_What is being asked_. Extend the lecture passage on movement in grammar below by writing what comes after its final sentence. The data that follows the passage is not part of it.

[Opening Reading passage section]

Introduction to the Course s1

Movement

Lecture 3: Movement

1 Pre-theoretical Concepts of Movement

The informal idea that elements move about in linguistic expressions is very natural and has probably been around for centuries. All of the following sentences seem to indicate that things move from one place to another in certain constructions:

(1) a the goalie kicked the ball the ball was kicked by the goalie

b you saw him who did you see

c you will tell him will you tell him

d he took a gun from the draw from the draw, he took a gun

e a soldier in full uniform arrived a soldier arrived in full uniform

It seems that there are numerous cases where sentences with at least related, if not virtually identical meanings are related to each other through the reorganisation of their elements. It is therefore quite an intuitive and natural idea that natural language grammars involve processes by which things move about.

Despite the obviousness of the idea, however, no one really took the idea beyond the informal level and certainly no one considered the consequences of having grammatical rules which change the position of words and phrases in a structure. Thus, we might find informal descriptions such as: ‘to form a question, move the question word to the front of the sentence’, or ‘in the passive, the object moves to the subject position’, but it was never discussed what kind of a grammatical rule might be able to do such a thing.

[Closing Reading passage section]
[Opening Recorded data section]

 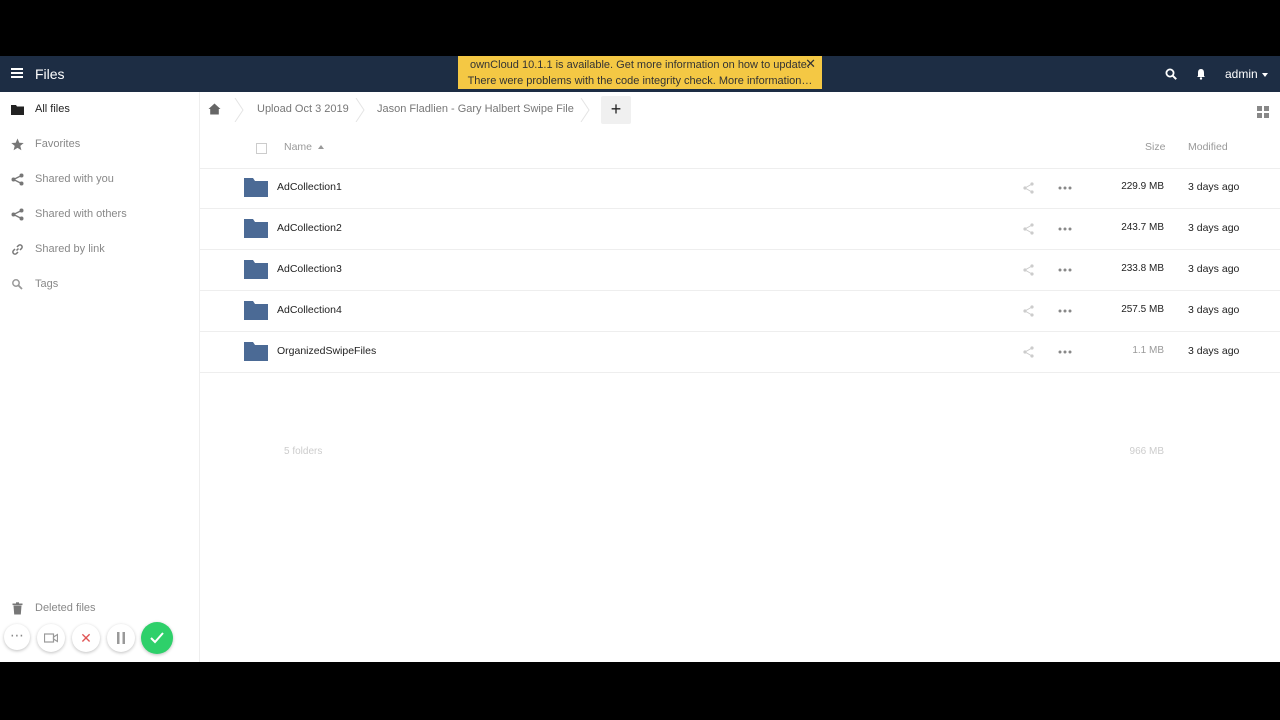 I want to click on sidebar-item-shared-with-you: Shared with you, so click(x=100, y=180).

[Closing Recorded data section]

_Answer space_.
2 Transformational Grammar

Last week we introduced Chomsky’s formalisation of the structuralists notion of Constituent Structure analysis, the Phrase Structure Grammar, and we briefly demonstrated why Chomsky thought that such a grammar was not an adequate one for modelling natural language phenomena. His main criticism was that Phrase Structure Grammars allow no way for independently generated structures to be connected. This is problematic precisely because of sentences such as those in (1), where it is clear that these pairs of sentences are connected in some way. A phrase structure grammar would generate these sentences as it does all others and hence all sentences should have the same status, related to any other sentence to exactly the same degree. Note that it is not just sharing the same lexical items that relates two sentences:

(2) a John loves Mary

b Mary loves John

c Mary, John loves

All of these sentences share the same lexical stock, but (2a) and (c) are more strongly related to each other than either is to (39b).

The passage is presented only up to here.